[ANN] Dictionaries.jl - Improved productivity and performance of dictionaries in Julia

I find the design choice that dict[key] = value means strict update interesting… in the sense I am so used to it to mean “upsert” it’s a bit hard to imagine how reading/writing code would be like. But I think I get the analogy to arrays and consistency with other parts of the interface.

Yes this one is quite interesting. I fretted over this one for a while, but I did use Dictionaries.jl for a little while for some “real” work before releasing, and honestly I never missed this. On the other hand, the feeling of certainty that the keys aren’t shifting under you while you are mutating values is quite comforting and very much seemed worth it to me (and set! is a nice partner to get!).

I suppose this is intentionally like this also for broadcasting and mapping?:

Yeah, generic functions delegate to similar and empty as factories to materialize new containers, so anything that preserves keys ends up going through similar. This is quite nice because I found I frequently ended up using fast co-iteration with the input and output, and also I rarely (if ever?) needed to mutate the keys of the output in practice.

Is there a plan to “fix” this (or is this expected)? Maybe using copy-on-write indices? Immutable/persistent data structure?

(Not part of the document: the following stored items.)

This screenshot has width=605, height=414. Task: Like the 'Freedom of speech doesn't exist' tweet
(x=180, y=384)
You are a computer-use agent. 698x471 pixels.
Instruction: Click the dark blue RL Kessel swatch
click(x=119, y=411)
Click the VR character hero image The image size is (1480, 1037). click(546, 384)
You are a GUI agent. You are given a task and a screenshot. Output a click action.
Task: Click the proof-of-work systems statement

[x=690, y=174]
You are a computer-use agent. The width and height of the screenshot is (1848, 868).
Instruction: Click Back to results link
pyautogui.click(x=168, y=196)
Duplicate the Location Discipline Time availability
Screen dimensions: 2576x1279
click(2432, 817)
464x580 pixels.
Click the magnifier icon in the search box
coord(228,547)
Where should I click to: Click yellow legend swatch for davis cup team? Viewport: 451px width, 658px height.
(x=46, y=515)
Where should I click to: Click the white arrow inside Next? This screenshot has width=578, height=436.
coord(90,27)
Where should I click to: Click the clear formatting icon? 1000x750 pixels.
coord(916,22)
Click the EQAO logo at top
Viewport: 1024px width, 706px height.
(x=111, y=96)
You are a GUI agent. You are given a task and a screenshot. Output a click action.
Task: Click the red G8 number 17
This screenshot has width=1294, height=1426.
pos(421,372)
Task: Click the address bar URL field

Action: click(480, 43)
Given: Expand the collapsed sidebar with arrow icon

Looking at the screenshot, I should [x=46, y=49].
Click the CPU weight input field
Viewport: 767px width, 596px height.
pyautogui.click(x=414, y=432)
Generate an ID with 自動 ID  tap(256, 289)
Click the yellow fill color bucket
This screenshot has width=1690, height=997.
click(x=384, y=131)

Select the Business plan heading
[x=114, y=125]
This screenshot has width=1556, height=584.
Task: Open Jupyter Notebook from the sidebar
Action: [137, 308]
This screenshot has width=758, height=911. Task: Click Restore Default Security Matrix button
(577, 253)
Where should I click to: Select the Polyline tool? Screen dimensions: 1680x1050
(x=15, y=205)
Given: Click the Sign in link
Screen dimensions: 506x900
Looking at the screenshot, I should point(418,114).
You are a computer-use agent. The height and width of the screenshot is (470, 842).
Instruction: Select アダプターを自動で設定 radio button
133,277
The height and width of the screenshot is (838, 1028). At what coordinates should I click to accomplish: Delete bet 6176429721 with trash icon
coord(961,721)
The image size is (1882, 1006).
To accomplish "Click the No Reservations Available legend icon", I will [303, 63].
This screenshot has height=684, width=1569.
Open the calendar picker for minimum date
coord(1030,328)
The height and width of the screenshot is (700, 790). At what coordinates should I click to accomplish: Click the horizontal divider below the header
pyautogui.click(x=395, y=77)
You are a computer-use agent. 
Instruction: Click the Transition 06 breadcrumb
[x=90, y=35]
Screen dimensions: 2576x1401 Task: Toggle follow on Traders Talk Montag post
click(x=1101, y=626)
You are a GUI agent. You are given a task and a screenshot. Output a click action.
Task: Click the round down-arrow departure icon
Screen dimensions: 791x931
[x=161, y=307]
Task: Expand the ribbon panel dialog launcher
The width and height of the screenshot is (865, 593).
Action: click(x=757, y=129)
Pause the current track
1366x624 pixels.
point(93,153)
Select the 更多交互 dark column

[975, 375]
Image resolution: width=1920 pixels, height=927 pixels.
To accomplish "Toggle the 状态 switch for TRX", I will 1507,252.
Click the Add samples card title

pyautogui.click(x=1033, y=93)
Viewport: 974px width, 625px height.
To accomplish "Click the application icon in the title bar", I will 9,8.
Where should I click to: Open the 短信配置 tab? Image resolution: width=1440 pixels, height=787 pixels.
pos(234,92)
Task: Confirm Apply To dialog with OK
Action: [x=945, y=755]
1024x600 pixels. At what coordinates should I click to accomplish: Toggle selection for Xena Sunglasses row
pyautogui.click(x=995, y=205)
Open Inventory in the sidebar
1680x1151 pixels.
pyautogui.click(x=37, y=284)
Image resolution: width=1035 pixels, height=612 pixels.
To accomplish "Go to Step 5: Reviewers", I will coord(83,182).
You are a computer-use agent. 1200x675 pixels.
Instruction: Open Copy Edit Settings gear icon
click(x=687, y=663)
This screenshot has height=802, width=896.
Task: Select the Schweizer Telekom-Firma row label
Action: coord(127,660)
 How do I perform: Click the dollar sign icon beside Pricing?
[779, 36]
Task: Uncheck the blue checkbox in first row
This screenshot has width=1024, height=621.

Yes, they are both valid options. My personal favorite is freeze from #31630 - I’d possibly have a freezekeys or freezeindices thing that you call first in order to get what is the current behavior, and revert similar on mutable keys to making a copy. We should fix this, for sure - but I feel this is the exact same problem with SubArray (mutating the indexer part can cause segfaults, since the bounds check on the indexer values are done at construction time, and the same goes for resizing the indexee) which we should fix first (and using freeze on the indexer and freezekeys on the indexee is only the way to achieve that which I have thought of, while I’m hoping the compiler can realize copying is a not needed in the majority of cases via escape analysis/rust-style borrow checker) . Currently as it stands, consider Dictionaries.jl to be a sharp tool.